Mr. Carleton now became more reserved and unsociable than ever. He wearied himself with thinking. If he could have got at the books, he would have spent his days and nights in studying the evidences of Christianity; but the ship was bare of any such books, and he never thought of turning to the most obvious of all, the Bible itself. His unbelief was shaken; it was within an ace of falling in pieces to the very foundation; or, rather, he began to suspect how foundationless it had been. It came at last to one point with him If there were a God, he would not have left the world without a revelation no more would he have suffered that revelation to defeat its own end by becoming corrupted or alloyed; if there was such a revelation, it could be no other than the Bible; and his acceptance of the whole scheme of Christianity now hung upon the turn of a hair. Yet he could not resolve himself. He balanced the counter doubts and arguments on one side and on the other, and strained his mind to the task; he could not weigh them nicely enough. He was in a maze; and seeking to clear and calm his judgment that he might see the way out, it was in vain that he tried to shake his dizzied head from the effect of the turns it had made.
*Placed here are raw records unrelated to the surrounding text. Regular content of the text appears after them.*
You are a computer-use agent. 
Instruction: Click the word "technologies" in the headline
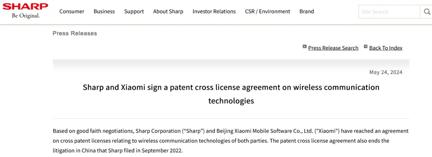point(231,101)
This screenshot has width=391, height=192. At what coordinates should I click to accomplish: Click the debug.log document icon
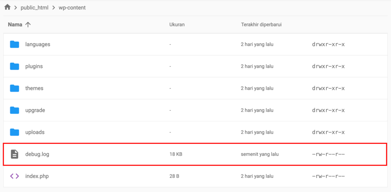15,154
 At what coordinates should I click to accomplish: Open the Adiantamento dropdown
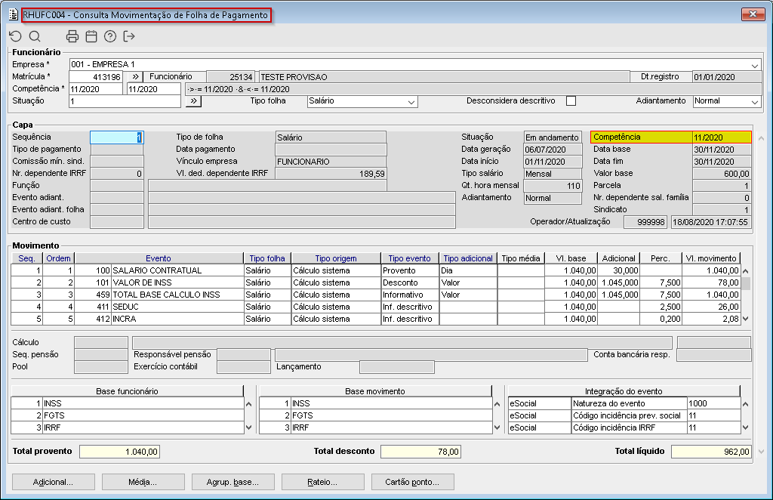pos(754,101)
By dint of anxiety to find the right path, reason had lost herself in the wilderness.

Fleda was not, as Mr. Carleton had feared she would be, at all alienated from him by the discovery that had given her so much pain. It wrought in another way, rather to add a touch of tender and anxious interest to the affection she had for him. It gave her, however, much more pain than he thought. If he had seen the secret tears that fell on his account, he would have been grieved; and if he had known of the many petitions that little heart made for him, he could hardly have loved her more than he did.

One evening Mr. Carleton had been a long while pacing up and down the deck in front of little Fleda's nest, thinking and thinking, without coming to any end. It was a most fair evening, near sunset, the sky without a cloud, except two or three little dainty strips which set off its blue. The ocean was very quiet, only broken into cheerful mites of waves that seemed to have nothing to do but sparkle. The sun's rays were almost level now, and a long path of glory across the sea led off towards his sinking disk. Fleda sat watching and enjoying it all in her happy fashion, which always made the most of everything good, and was especially quick in catching any form of natural beauty.

Mr. Carleton's thoughts were elsewhere too busy to take note of things around him. Fleda looked now and then as he passed at his gloomy brow, wondering what he was thinking of, and wishing that he could have the same reason to be happy that she had. In one of his turns his eye met her gentle glance; and, vexed and bewildered as he was with study, there was something in that calm bright face that impelled him irresistibly to ask the little child to set the proud scholar right. Placing himself beside her, he said,

"Elfie, how do you know there is a God? what reason have you for thinking so, out of the Bible?"

It was a strange look little Fleda gave him. He felt it at the time, and he never forgot it. Such a look of reproach, sorrow, and pity, he afterwards thought, as an angel's face might have worn. The question did not seem to occupy her a moment. After this answering look she suddenly pointed to the sinking sun, and said

"Who made that, Mr. Carleton?"

Mr. Carleton's eyes, following the direction of hers, met the long, bright rays, whose still witness-bearing was almost too powerful to be borne. The sun was just dipping majestically into the sea, and its calm self-assertion seemed to him at that instant hardly stronger than its vindication of its Author.

A slight arrow may find the joint in the armour before which many weightier shafts have fallen powerless. Mr. Carleton was an unbeliever no more from that time.